We hear it every year. Likely because it often works.
Players who get drafted later than they expected to be drafted find motivation in the snub. Sometimes, it doesn’t matter. Other times, the player goes from snub to superstardom, like Patriots quarterback Tom Brady or Seahawks cornerback Richard Sherman.
Oregon running back Kenjon Barner plunged all the way to round six, the 182nd player taken. And he’ll use that to get the most out of his skills.
“I’ve got to play with a chip on my shoulder,” Barner said at Carolina’s rookie minicamp, via Tom Sorensen of the Charlotte Observer. “Every day I’m going to remind myself that 181 people passed on me.”
Panthers coach Ron Rivera couldn’t believe that Barner, who rushed for more than 1,700 yards last season and ran the 40-yard dash in 4.38 seconds at his Pro Day, was still available in round six.

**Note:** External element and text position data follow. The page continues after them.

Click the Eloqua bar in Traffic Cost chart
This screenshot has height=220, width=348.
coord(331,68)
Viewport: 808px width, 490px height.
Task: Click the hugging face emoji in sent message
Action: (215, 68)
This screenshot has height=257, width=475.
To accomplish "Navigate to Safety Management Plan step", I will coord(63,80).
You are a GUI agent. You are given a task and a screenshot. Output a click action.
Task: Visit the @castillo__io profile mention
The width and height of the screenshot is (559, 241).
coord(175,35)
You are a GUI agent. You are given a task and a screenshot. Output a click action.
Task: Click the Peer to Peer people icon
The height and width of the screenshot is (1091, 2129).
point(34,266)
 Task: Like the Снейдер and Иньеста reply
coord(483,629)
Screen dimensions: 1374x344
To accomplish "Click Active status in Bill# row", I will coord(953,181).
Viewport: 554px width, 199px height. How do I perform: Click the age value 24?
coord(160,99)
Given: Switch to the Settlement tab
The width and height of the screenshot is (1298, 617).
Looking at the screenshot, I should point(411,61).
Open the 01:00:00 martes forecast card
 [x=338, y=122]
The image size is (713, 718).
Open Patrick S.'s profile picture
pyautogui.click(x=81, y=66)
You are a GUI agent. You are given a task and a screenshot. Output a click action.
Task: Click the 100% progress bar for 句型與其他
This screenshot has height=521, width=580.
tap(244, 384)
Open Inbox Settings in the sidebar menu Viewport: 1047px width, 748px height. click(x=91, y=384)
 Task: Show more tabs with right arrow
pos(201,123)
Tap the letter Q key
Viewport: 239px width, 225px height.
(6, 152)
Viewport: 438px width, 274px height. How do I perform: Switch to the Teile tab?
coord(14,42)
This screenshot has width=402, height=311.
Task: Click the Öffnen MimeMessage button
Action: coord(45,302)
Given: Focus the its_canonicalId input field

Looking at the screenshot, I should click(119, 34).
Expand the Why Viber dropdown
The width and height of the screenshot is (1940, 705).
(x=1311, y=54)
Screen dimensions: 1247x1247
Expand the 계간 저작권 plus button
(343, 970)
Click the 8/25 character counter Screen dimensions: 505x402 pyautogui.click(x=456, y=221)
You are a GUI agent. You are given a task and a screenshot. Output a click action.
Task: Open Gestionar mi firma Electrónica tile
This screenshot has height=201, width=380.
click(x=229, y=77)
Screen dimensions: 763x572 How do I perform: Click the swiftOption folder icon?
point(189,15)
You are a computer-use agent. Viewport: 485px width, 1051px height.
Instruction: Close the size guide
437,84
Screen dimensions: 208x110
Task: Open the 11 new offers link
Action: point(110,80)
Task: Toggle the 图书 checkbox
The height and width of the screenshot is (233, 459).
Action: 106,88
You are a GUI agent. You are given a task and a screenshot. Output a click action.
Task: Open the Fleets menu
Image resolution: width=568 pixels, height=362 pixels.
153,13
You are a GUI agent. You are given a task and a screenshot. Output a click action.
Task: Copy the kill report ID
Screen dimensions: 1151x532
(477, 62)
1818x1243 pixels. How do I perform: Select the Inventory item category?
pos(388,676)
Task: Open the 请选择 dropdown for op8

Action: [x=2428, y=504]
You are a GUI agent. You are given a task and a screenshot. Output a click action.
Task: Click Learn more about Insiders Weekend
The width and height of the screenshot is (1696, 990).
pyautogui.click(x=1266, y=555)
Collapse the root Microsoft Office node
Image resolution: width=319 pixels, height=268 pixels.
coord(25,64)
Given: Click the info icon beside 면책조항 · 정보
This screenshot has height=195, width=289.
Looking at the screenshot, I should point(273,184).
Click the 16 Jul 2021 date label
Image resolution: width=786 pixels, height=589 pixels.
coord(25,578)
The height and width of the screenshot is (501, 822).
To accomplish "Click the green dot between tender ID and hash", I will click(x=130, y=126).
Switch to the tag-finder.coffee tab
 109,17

“I didn’t quite get it but I know when he was sitting there, and listening to [G.M.] Dave [Gettleman] and the scouts talk about the value at that pick, it made perfect sense to us, it made perfect sense to me, that we took him,” Rivera said.
For most sixth-round picks, earning a roster spot is no lock. For Barner, it could be.
“I think he’s shown that he has some abilities so he’ll be a guy that we’ll have to find a spot for,” Rivera said. “If he continues to grow and improve and flash like he did, he’s got a chance, a real good chance to help us.”
And that could hurt one of more of the high-priced veteran tailbacks on the team.